Stored data:
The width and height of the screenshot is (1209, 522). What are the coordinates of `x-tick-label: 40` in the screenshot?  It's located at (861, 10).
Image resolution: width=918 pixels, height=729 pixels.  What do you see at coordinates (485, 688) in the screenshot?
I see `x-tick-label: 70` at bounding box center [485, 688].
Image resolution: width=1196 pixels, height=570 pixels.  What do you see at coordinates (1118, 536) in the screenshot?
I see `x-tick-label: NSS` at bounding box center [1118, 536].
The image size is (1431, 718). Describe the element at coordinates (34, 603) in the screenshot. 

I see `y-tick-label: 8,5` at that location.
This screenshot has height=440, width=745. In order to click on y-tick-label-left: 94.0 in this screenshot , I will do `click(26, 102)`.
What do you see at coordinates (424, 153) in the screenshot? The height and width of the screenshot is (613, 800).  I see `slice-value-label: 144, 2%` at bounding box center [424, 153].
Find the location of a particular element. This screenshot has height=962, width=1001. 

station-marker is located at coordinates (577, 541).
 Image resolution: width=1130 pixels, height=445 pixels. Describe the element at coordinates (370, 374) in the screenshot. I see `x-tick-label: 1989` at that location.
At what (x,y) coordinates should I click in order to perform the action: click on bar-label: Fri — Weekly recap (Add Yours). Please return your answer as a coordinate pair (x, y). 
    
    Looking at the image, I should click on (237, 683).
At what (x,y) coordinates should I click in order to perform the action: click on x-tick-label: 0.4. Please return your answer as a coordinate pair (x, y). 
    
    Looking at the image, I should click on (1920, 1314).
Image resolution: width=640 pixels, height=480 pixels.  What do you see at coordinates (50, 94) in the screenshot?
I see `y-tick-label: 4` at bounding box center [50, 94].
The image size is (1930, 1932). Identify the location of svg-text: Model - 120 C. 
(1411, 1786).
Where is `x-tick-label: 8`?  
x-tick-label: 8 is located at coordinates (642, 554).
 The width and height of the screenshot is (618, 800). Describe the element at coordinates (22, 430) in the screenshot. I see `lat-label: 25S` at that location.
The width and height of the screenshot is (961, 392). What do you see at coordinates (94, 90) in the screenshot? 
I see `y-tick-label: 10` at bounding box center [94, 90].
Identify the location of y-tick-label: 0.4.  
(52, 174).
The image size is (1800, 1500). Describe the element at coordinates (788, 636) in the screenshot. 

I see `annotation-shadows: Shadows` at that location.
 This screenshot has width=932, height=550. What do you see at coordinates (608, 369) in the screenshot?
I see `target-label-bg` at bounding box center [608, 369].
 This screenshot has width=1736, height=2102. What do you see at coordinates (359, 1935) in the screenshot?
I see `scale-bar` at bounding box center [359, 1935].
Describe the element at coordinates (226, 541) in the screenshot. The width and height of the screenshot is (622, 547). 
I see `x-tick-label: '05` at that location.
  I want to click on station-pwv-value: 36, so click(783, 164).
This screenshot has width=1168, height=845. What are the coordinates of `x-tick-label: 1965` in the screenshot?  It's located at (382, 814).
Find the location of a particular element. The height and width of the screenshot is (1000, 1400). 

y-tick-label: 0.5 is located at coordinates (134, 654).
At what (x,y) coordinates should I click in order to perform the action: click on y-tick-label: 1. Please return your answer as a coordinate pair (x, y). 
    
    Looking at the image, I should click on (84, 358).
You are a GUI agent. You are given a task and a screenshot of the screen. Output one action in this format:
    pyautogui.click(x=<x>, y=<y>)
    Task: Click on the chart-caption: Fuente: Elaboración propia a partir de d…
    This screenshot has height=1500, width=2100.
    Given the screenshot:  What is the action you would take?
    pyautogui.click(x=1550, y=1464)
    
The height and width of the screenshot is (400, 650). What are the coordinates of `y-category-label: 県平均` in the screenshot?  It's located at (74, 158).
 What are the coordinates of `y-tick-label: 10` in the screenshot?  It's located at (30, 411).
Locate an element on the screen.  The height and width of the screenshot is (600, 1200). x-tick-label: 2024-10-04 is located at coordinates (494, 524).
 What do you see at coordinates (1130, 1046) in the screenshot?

EXERCISE DESCRIPTION » Could you express the part of the records that opens with the line containing "You are a GUI" and closes at the end of the records as a JSON list of strings, one string per line, with blank lines left out?

ANSWER BOX »
[
  "You are a GUI agent. You are given a task and a screenshot of the screen. Output one action in this format:",
  "    pyautogui.click(x=<x>, y=<y>)",
  "    Task: Click on the chart-caption: Fuente: Elaboración propia a partir de d…",
  "    This screenshot has height=1500, width=2100.",
  "    Given the screenshot:  What is the action you would take?",
  "    pyautogui.click(x=1550, y=1464)",
  "The height and width of the screenshot is (400, 650). What are the coordinates of `y-category-label: 県平均` in the screenshot?  It's located at (74, 158).",
  " What are the coordinates of `y-tick-label: 10` in the screenshot?  It's located at (30, 411).",
  "Locate an element on the screen.  The height and width of the screenshot is (600, 1200). x-tick-label: 2024-10-04 is located at coordinates (494, 524).",
  " What do you see at coordinates (1130, 1046) in the screenshot?"
]